• [Task goal]
Output every line from the beginning of the records through the line that contains "Get Inspired (1008, 698)", exactly as it appears.

• [Dataset entries]
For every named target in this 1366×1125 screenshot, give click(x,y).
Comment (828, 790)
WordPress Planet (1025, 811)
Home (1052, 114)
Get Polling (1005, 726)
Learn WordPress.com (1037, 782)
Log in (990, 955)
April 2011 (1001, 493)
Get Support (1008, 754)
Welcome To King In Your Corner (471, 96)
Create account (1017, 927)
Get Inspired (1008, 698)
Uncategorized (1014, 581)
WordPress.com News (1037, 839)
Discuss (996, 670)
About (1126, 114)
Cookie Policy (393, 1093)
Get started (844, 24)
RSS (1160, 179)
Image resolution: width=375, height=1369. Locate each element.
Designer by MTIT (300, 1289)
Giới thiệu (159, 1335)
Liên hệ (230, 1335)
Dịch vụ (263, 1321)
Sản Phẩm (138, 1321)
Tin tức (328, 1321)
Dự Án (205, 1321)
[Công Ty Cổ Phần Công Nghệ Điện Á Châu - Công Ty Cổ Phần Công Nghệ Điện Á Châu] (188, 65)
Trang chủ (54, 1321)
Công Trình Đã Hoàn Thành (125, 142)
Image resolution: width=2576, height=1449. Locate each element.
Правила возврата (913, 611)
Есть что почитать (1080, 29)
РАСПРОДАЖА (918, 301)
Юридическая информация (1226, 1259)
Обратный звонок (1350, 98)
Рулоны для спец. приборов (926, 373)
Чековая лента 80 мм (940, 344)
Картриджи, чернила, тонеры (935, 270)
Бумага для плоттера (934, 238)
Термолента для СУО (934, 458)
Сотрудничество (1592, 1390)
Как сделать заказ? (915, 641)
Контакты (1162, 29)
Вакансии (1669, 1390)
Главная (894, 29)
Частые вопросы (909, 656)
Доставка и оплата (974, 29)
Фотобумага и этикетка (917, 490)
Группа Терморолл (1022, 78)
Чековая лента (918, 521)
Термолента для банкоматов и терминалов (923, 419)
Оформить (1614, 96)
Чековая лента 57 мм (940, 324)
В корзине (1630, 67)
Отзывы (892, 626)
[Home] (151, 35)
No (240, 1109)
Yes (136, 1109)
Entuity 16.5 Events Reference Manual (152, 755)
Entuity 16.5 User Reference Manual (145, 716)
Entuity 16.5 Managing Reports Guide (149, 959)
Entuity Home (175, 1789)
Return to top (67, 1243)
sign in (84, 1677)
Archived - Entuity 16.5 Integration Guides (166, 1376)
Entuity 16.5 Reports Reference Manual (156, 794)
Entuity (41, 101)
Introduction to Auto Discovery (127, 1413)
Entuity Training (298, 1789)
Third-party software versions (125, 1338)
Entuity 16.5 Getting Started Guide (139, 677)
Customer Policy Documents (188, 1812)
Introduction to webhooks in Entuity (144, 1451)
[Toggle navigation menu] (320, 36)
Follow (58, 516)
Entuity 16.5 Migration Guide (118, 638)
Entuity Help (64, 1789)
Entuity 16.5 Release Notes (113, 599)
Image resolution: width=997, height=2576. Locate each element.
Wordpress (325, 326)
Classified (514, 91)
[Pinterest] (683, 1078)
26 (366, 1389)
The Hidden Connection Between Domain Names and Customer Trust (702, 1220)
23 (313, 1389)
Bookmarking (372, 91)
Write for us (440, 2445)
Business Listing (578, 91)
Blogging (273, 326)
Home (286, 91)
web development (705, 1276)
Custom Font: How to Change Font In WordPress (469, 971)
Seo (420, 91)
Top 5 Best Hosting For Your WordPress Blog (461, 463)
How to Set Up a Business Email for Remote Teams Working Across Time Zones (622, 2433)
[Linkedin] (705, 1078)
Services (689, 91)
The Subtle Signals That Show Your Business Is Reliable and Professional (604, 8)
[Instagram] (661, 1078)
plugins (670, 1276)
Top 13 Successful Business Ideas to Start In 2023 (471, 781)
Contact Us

• [Solution to this problem]
For every named target in this 1366×1125 screenshot, give click(x,y).
Comment (828, 790)
WordPress Planet (1025, 811)
Home (1052, 114)
Get Polling (1005, 726)
Learn WordPress.com (1037, 782)
Log in (990, 955)
April 2011 (1001, 493)
Get Support (1008, 754)
Welcome To King In Your Corner (471, 96)
Create account (1017, 927)
Get Inspired (1008, 698)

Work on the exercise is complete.